Russia’s invasion began, of course, in 2014, however the reaction of the international community, while clear-cut in refusing to recognize Russia’s illegal annexation of Crimea, was less unequivocal when it came to Donbas.  That situation changed radically on 24 February when Russia openly invaded and began bombing and shelling civilian, as well as military targets.  The International Criminal Court [ICC] had begun investigating likely war crimes within just over a week of Russia’s invasion of Ukraine with ICC teams on the ground in Ukraine since March.

The UNGA resolution was adopted on a day that saw President Zelensky visit Kherson for the first time since it was liberated on 11 November, and a briefing from Ukraine’s Prosecutor General. Andriy Kostin, on the beginning investigation in liberated parts of Kherson oblast. 

It is not clear where Zelensky had the figure of 400 war crimes from, but there is already ample evidence of crimes committed during the eight months of Russian occupation, with these including abductions, torture and extrajudicial killings, and much more. The bodies of many Ukrainian civilians were found after they were taken away by Russian soldiers, with at least two of the victims – Denys Myronov and Vitaliy Lapchuk – having suffered horrific torture.
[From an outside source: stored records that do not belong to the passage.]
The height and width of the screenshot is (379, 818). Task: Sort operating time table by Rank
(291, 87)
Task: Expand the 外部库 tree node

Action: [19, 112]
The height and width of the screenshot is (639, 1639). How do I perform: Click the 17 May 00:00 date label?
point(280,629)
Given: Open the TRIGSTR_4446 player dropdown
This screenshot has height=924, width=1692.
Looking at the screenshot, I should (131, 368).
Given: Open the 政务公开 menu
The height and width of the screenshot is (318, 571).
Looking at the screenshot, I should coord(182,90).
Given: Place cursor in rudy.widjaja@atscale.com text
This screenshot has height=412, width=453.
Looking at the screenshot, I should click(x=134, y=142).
Several people living in occupied parts of the Kherson oblast were both tortured and illegally taken to occupied Crimea, where some have been ‘sentenced’ to up to ten years in kangaroo court ‘trials’.  Just on 15 November, the Prosecutor General’s Office reported that the bodies had been found of a farming couple from the settlement of Arkhanhelske in the Vysokopillya Territorial Hromada.  The man and woman are believed to have been killed by the Russians in their own cellar.  We already have ample witness testimony confirming that the Russians imprisoned, tortured and, in some cases, killed civilian hostages in occupied Bilyaivka.
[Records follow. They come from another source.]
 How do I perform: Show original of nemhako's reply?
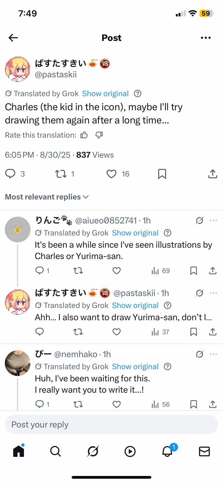[135, 367]
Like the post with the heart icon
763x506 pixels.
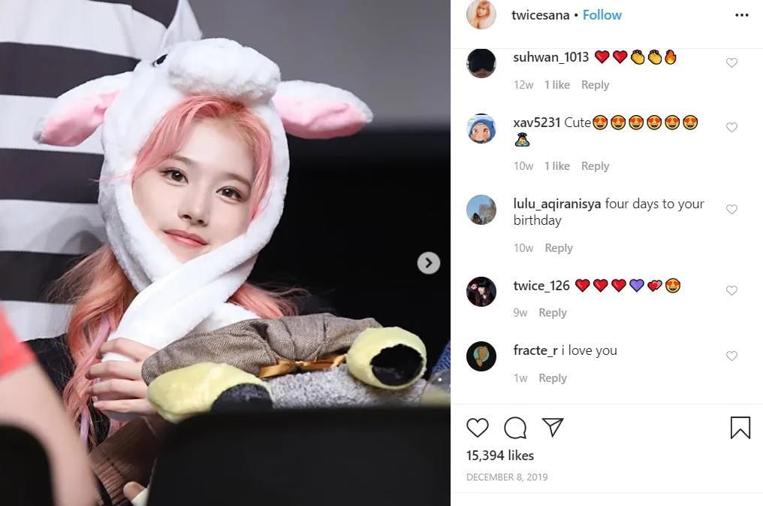[x=478, y=428]
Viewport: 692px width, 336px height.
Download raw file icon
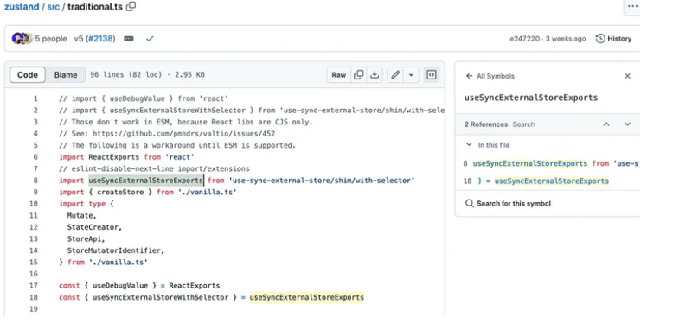pyautogui.click(x=375, y=75)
At his briefing in Odesa oblast on 14 November, Kostin explained that measures were still underway in Kherson oblast to remove the mines that the Russians left everywhere, etc.  Nonetheless, ten mobile groups were already working on documenting crimes, with the figure set to increase to thirty during the next week.   Prosecutors and investigators are actively working in sixteen ‘base’ criminal proceedings, he said.
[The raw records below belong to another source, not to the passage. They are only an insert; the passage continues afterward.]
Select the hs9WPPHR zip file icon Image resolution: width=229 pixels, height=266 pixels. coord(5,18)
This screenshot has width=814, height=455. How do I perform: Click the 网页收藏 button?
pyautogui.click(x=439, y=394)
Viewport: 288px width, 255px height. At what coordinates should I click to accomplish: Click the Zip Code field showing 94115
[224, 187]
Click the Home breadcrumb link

Kostin mentioned that they would be inviting investigators from the Netherlands to take part in their investigation in Kherson oblast.  He added that over 40 colleagues from the Netherlands were already working in Ukraine, with this through the support of the International Criminal Court’s Office of the Prosecutor.  Some of the Dutch team are currently working in Kharkiv oblast, where the Russians set up well over 20 torture chamber prisoners, and where, in Izium alone, the bodies of hundreds of victims have been exhumed. 

Kostin spoke of plans for similar cooperation for these mobile groups with Poland, Slovakia and Spain, and gave details of the major role France had played from the outset.  French criminal investigators, ballistic experts and chemists had been involved in examining the places where the Russians committed the largest-scale war crimes in Kyiv oblast.  They had brought a mobile DNA laboratory with them, enabling swifter identification of the Russians’ victims, first in Kyiv oblast, then in liberated parts of the Kharkiv oblast.

The French team, Kostin noted, had, of their own initiative, become involved in examining the horrific shelling of a civilian convoy near the village of Kurylivka (Kharkiv oblast) on 25 September.  Among the 28 civilians killed when the Russians opened fire on the convoy of six cars were 13 children and a pregnant woman.  The few survivors say that they were shot at as they tried to flee after the initial shelling.

The discovery of that crime coincided with Russia’s missile strikes on a humanitarian convoy heading from Zaporizhzhia to occupied parts of the Zaporizhzhia oblast. Over 30 civilians, who were trying to take humanitarian aid to family living under Russian occupation, or, in many cases, coming to get relatives or friends out, were killed.

There are, unfortunately, no grounds for expecting anything different in the parts of Kherson oblast which have now been liberated.